Après avoir joué de la soul et du funk au sein de l’écurie Motown avec ses frères dans les Jackson Five, le jeune Michael s’est peu à peu éloigné physiquement de ses racines afro-américaines. Pourtant l’Afrique et la culture africaine tiennent une place importante dans la vie de la pop star. Bambi foule pour la première fois le sol africain, au début de l’année 1974 avec les Jackson Five. Onze ans plus tard, en janvier 1985, au milieu d`une famine en Afrique, Michael prend la décision avec d'autres célébrités musicales de démarrer la campagne de collecte de fonds pour venir en soutien à l’Ethiopie. Cette volonté prendra les formes d'une chanson devenue mythique intitulée “We are the world". Cette chanson écrite par Michael Jackson et Lionel Richie et enregistrée avec la participation de célébrités comme Bruce Springsteen, Tina Turner, Steve Wonder, Diana Ross, Ray Charles, restera comme une illustration de l`implication de la star dans les causes africaines. L’image de Michael Jackson est pourtant écornée en Afrique par l’affaire qui l’oppose au même moment au saxophoniste Manu Dibango. Le célèbre musicien camerounais reproche à la star de lui avoir irrégulièrement emprunté un passage de son titre Soul Makossa, avec lequel il s’est fait connaître aux Etats-Unis, dans le morceau Wanna Be Startin’ Somethin’. Après plusieurs années de procédure, le contentieux finira par se régler à l’amiable mais rebondira en 2009, Manu Dibango estimant que les engagements n’ont pas été respectés. En février 1992, Michael Jackson décide de se rendre à nouveau en Afrique. Il s’y rend pour tourner des séquences d’un film documentaire, « Come Back to Africa, Come Back to Eden », qui ne verra jamais le jour. En Côte d’Ivoire, il est reçu par un chef traditionnel d’une région située près du Ghana qui le couronne Roi du Sanwi. Le chanteur fait également étape en Tanzanie - où un timbre à son effigie est commercialisé.

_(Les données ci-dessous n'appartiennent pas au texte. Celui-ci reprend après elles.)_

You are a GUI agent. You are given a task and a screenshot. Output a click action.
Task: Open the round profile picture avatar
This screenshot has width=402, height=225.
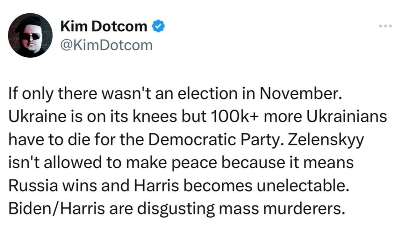(30, 35)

Michael Jackson élargit son public et devient une star planétaire en 1982 avec l’album de tous les records : Thriller Grâce à la pression de sa nouvelle maison de disque CBS, l’artiste s’impose alors sur MTV, chaîne qui à l’époque ne diffusait que des clips d’artistes blancs. La musique noire entre alors sur une chaîne à grande diffusion. Le clip de la chanson Thriller semble lui-même être un porte étendard pour une reconnaissance totale de la culture afro-américaine : les zombies de la culture vaudou y côtoient le loup-garou de la culture anglo-saxonne.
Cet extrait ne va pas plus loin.